+++ SOURCE PASSAGE +++

Their likely strategy will be to charge an up front fee that covers depreciation and more. Then, if you don’t drive it for a month, they won’t charge you for the mileage, but you actually paid already to have the car at your disposal.
I also am suspicious insurance companies will change to a per mile fee as I have tried to talk to some insurance VPs of aviation companies about doing this on rental aircraft where it could make them much, much more money and they acted like I was speaking pig latin. They just did not get it.
I think this is absolutely brilliant.
It will provide Citroen with the ability to tap into a huge % of consumers who otherwise HAVE INTENTIONALLY CHOSEN OTHER MODES OF TRANSPORT than automobiles, designing their life’s (from where they have chosen to live and work, to even how they dress and what they carry with their persons at all times, and how they recreate – NOT RE-CREATE).
In other words, this model is likely to CREATE NEW USERS of Citroen automobiles, rather than attempt to conquer existing users of other brands of automobiles.
It provides much more of the benefit of ownership than something like Zipcar, while keeping the experience simple (insurance is included, etc.).
It wouldn’t work for me, but I can see major appeal of a model like this for many people that I know.
It sounds more like an act of desperation. PSA’s market share is falling, and it offers nothing that can compete effectively against the Germans in Europe’s luxury company car market.
There’s a lot of inventory and capacity, and price reductions will only go so far, hence the pressure to slice and dice the depreciation curve into more digestable segments. If times were good for Citroen, this wouldn’t be necessary.
> There’s a lot of inventory and capacity, and price reductions will only go so far, hence the pressure to slice and dice the depreciation curve into more digestable segments.
Whether it’s desperate or not is somewhat beside the point that experimenting with new ideas is good for society.
Unfortunately in this case they don’t employ the newest technology like zipcar to minimize the downtime (ie. pointless depreciation).
As much as you dislike verticals or whatever, like most transportation networks that sort of thing requires scale to work best and a manufacturer might be in a position to do this.
Excess capacity might drive them to do it, but that doesn’t mean it has to be a terrible idea.
It’s not particularly innovative. Just as a lease with a 10,000 mile annual allowance is (or at least should be) cheaper than a lease with a 12,000 mile annual allowance, a lease with a zero-mile allowance with a per-mile add-on is merely pushing the mileage allowance to the lowest level possible.
It’s bundling vs. pay-as-you-go, except unlike a phone or ZipCar, the PAYG option includes a regular monthly base charge that isn’t trivial.
This only make sense if you are doing it for non financial reason (i.e. to hide a subsidies like those 0% APR for 199/mo lease) by the manufacturer’s financing dept.
Look at Zip Car and the like, and you’ll see that it has a market, but you also have to share the cars between different people to increase utilization, and only in a large city, and only after you charge each customer a flat registration fee to “encourage” more return customers once they already pay their registration fee.

+++

■ WHAT YOU WILL DO ■
• A. Summarize the comments on Citroen's per-mile car lease in two sentences.
• B. Pick up the comments on Citroen's per-mile lease after their final sentence and carry the discussion forward.

+++ DATA ROWS +++

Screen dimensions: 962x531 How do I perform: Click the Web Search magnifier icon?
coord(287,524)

+++
+++ DATA ROWS +++

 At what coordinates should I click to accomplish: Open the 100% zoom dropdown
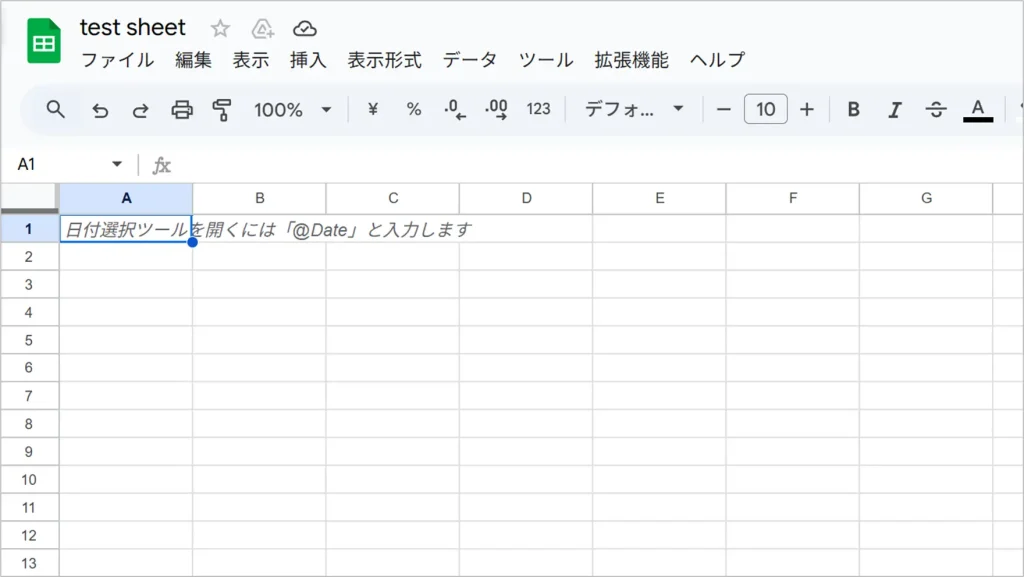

+++

■ THE REPLIES ■
• A. Some commenters praise Citroen's pay-per-mile lease as a way to create new users of its cars and to give more of the benefit of ownership than Zipcar, with insurance included. Others see it as an act of desperation driven by falling market share and excess inventory, or as merely a lease with the lowest possible mileage allowance plus a monthly base charge that isn't trivial.

• B.
Assigning a car to only 1 customer and not charge them anything if they don’t drive will be a financial suicide.
> Look at Zip Car and the like, and you’ll see that it has a market, but you also have to share the cars between different people to increase utilization
Zipcar & co is the future of urban car ownership with the advent of the smartphone because the problem isn’t the driving but the parking. You can almost lease a car for the cost of a space.
I think this works. You notice that both plans have the maintenance built in. That’s huge. That guarantees a large fleet of well-maintained used cars to resell. The margins are pretty good on used cars. The second plan is good too, because it opens car ownership to cash-flow challenged customers but also guarantees that the cars are maintained–the first thing to go for a customer without a lot of cash. This is much better for the manufacturer than selling a new car to a person without good credit and then repossessing the car and selling it for a huge loss. No doubt a few will be repossessed anyway, but mostly the customer parks the car for a couple of months until he gets it together and resumes driving. No harm done.
The built in insurance thing is coming I think. The problem is reassuring the customer that he has some predictability in his rates. That can be solved.
There are considerable expenses that go with car ownership like parking and insurance and a down payment that I think will militate against people buying cars and then never driving them. Besides, that wouldn’t be the end of the world; a very low mileage well-maintained car brings big bucks in the used market. It would be better for the manufacturer than heavily discounting at the outset.
I think this works. You notice that both plans have the maintenance built in. That’s huge. That guarantees a large fleet of well-maintained used cars to resell. The margins are pretty good on used cars. The second plan is good too, because it opens car ownership to cash-flow challenged customers but also guarantees that the cars are maintained–the first thing to go for a customer without a lot of cash.
The built in insurance thing is coming I think. The problem is reassuring the customer that he has some predictability in his rates. That can be solved.
Hi Derek,
Isn’t 199 Euros/month deal sounds like 15k miles/year lease over 3 years? Is vehicle leasing a new concept to Europeans? Curious.
The 199 euro deal is a lease – meh.
The pay per use deal sounds interesting. Would like to get details. Unlikely that they will let depreciate their car in your garage without earning them money
Well, I wouldn’t assume the car parked in a garage and never used would ecessarily be a problem in the aggregate. The meat of the market is going to be the middle of the bell curve. Its a considerable expense to lease one of these things and few will do it without intending to make substantial use. It would take an actuarial calculation to figure it out, but that’s no big deal.
Those who park the car for long periods of time are likely to be the financially challenged who are economizing. That’s an unhappy circumstance for the manufacturer, but it beats the heck out of selling to a poor credit risk repossessing the car and selling at a huge loss. From a financial point of view from the seller’s side, its a “soft” repo. Not good news, but not horrible either. The car continues to be maintained and eventually turns up as a well maintained, very low usage car.
The arrangement should also help save Citroen from up-front discounting. The arrangement could result in some slightly impaired cash flow along the lease, but I would expect the leases to be nominally at full price, with the discounting internal through low usage.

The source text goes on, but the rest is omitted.